**WHAT IS REQUIRED:**
Going through the data, count each line that has the word "blue". Reply with the total and nothing more.

(Stored data entries)
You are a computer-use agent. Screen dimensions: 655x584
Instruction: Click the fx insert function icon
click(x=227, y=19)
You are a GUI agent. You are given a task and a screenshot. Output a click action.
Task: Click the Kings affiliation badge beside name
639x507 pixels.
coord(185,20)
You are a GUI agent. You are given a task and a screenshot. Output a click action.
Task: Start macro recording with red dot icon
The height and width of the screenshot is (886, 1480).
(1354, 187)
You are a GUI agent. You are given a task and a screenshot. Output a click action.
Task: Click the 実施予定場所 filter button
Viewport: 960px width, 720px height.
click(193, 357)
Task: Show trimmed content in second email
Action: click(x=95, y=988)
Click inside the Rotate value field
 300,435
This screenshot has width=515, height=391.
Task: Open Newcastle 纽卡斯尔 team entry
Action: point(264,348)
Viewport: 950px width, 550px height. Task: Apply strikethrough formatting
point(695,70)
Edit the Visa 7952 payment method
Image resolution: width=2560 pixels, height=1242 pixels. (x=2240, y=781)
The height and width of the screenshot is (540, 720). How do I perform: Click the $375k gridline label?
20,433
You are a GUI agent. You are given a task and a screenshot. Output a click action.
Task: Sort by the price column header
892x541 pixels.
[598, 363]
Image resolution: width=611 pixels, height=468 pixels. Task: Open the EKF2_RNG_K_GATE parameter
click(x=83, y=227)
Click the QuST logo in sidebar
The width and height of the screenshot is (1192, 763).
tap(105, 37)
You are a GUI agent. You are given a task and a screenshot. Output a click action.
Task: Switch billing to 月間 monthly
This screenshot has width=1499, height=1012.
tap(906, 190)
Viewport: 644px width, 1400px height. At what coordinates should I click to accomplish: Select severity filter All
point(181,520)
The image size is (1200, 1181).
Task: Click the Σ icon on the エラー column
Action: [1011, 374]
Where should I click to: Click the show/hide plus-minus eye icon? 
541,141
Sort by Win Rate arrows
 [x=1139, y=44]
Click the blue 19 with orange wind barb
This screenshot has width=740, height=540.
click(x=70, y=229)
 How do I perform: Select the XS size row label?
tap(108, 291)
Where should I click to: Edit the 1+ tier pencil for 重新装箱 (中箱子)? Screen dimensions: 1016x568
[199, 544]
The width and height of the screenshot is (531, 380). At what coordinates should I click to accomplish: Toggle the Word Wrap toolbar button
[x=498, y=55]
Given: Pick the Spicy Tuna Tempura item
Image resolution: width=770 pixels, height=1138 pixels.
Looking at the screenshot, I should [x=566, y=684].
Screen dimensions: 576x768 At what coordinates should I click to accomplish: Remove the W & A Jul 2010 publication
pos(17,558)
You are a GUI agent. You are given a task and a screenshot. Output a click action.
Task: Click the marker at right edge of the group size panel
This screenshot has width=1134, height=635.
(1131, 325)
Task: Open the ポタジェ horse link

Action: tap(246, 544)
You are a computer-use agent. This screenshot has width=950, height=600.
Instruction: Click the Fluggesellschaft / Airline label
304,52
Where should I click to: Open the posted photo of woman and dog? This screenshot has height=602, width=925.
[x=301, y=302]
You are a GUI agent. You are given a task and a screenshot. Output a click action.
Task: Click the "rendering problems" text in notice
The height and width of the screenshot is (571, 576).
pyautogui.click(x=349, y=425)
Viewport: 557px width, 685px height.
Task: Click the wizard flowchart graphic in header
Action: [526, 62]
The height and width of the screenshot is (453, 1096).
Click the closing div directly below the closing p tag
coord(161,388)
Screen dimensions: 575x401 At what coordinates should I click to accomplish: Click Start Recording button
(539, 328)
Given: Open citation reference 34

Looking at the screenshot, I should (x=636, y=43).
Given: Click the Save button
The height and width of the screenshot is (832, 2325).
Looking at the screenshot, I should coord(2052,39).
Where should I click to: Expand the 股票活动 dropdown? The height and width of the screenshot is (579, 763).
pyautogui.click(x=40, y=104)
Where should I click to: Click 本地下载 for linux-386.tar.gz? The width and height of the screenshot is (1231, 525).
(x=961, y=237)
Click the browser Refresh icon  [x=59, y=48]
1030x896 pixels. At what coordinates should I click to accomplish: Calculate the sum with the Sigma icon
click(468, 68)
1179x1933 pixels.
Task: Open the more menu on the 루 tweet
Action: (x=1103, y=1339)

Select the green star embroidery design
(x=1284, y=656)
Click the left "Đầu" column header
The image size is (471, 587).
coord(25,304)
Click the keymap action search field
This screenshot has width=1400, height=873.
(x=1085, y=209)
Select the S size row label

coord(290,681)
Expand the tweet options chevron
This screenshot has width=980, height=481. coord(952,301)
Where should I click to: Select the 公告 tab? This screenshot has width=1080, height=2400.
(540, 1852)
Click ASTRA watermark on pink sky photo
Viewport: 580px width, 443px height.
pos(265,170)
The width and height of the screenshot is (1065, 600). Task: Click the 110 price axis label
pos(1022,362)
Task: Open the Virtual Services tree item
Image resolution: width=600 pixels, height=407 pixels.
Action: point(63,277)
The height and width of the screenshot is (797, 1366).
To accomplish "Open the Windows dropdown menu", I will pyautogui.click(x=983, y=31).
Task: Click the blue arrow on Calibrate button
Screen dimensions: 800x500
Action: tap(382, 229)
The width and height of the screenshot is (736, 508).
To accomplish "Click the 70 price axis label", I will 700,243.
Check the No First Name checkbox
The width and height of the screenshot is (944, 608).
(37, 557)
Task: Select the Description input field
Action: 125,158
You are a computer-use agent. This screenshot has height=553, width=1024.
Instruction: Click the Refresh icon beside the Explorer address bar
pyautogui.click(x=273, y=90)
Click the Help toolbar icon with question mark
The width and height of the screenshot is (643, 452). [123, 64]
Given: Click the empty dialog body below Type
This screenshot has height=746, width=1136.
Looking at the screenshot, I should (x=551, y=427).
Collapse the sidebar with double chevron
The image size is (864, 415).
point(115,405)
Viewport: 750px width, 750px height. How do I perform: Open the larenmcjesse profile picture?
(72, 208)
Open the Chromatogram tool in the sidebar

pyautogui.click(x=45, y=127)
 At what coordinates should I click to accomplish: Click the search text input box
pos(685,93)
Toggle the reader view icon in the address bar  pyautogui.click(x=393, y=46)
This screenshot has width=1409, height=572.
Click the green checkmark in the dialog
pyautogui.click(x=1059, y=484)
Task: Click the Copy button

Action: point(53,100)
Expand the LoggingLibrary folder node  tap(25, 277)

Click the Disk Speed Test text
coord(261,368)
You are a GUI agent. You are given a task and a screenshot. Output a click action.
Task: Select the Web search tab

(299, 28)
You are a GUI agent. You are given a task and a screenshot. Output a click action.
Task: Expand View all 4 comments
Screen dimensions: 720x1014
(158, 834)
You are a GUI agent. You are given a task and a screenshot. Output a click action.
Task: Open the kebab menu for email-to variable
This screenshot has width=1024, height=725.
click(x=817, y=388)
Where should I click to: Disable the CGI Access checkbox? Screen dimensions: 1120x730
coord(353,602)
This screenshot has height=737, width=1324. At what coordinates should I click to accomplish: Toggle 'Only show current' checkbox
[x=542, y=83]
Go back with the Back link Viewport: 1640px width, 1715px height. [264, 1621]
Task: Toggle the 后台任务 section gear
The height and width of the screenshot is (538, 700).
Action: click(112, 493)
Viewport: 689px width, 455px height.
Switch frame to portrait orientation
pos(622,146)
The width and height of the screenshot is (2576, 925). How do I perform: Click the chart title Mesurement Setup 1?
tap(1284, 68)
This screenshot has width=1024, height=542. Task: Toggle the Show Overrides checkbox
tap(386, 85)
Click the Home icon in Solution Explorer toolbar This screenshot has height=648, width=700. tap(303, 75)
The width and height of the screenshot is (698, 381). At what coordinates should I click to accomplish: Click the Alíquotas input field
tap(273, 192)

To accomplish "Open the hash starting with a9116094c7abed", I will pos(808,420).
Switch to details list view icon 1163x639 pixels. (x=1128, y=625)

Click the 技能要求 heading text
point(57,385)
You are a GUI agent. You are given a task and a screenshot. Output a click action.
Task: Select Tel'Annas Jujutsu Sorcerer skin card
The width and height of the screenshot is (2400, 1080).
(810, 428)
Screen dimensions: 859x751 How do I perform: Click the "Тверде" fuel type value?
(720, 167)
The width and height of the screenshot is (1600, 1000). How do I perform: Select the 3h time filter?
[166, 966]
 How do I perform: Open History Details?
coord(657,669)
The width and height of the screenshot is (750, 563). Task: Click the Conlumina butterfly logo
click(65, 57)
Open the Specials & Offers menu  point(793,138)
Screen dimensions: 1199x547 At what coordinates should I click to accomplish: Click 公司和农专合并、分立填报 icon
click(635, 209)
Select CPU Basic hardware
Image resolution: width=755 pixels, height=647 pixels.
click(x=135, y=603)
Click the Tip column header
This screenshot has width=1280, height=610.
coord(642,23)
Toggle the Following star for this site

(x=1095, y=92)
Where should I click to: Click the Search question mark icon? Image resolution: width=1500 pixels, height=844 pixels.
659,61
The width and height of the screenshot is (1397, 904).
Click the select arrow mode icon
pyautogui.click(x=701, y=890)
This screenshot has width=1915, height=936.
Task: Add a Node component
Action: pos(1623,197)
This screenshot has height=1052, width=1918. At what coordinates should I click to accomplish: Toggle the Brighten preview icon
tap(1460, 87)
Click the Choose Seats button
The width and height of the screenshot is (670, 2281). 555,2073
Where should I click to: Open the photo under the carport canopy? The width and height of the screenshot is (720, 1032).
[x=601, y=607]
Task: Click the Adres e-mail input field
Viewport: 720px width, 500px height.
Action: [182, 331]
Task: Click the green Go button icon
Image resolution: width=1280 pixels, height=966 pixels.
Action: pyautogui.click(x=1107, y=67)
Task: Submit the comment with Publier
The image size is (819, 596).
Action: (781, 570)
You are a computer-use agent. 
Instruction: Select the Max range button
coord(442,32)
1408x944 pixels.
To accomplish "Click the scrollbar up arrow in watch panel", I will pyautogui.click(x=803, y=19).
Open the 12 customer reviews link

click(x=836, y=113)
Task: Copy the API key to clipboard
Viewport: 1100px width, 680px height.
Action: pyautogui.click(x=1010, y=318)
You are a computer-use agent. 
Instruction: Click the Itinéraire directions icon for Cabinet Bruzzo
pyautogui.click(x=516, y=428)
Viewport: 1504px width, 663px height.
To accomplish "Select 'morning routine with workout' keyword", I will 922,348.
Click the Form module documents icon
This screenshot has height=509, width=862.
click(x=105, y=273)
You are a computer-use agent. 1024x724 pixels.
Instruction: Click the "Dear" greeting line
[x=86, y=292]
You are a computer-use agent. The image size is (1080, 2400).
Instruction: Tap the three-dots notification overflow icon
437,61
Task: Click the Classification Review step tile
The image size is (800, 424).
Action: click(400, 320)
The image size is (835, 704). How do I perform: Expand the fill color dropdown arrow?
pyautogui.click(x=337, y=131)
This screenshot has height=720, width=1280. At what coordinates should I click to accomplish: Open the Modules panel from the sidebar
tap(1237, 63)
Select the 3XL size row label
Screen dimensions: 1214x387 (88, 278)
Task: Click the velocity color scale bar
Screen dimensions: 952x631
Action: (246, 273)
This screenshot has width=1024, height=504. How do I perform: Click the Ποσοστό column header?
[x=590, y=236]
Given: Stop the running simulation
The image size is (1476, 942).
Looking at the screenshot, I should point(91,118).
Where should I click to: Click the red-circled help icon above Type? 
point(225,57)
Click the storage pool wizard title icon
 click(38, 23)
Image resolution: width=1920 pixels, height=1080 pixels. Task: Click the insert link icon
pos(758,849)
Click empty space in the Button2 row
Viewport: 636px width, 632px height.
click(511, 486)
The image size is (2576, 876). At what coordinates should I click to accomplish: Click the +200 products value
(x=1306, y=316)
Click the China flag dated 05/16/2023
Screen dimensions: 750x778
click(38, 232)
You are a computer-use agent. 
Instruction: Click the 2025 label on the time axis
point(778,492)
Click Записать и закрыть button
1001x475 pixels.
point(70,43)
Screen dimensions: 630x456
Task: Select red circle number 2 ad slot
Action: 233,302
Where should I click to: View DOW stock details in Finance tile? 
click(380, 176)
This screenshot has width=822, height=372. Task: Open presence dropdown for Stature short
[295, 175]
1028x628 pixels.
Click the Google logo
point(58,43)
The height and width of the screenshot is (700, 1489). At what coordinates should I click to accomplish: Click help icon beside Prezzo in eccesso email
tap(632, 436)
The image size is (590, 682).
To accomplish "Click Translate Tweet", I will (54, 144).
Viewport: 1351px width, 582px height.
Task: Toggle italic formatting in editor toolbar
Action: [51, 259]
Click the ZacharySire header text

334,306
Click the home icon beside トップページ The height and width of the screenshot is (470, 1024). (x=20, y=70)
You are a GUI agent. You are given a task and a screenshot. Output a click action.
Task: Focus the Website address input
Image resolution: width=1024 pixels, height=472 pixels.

**SOLVED EXERCISE:**
2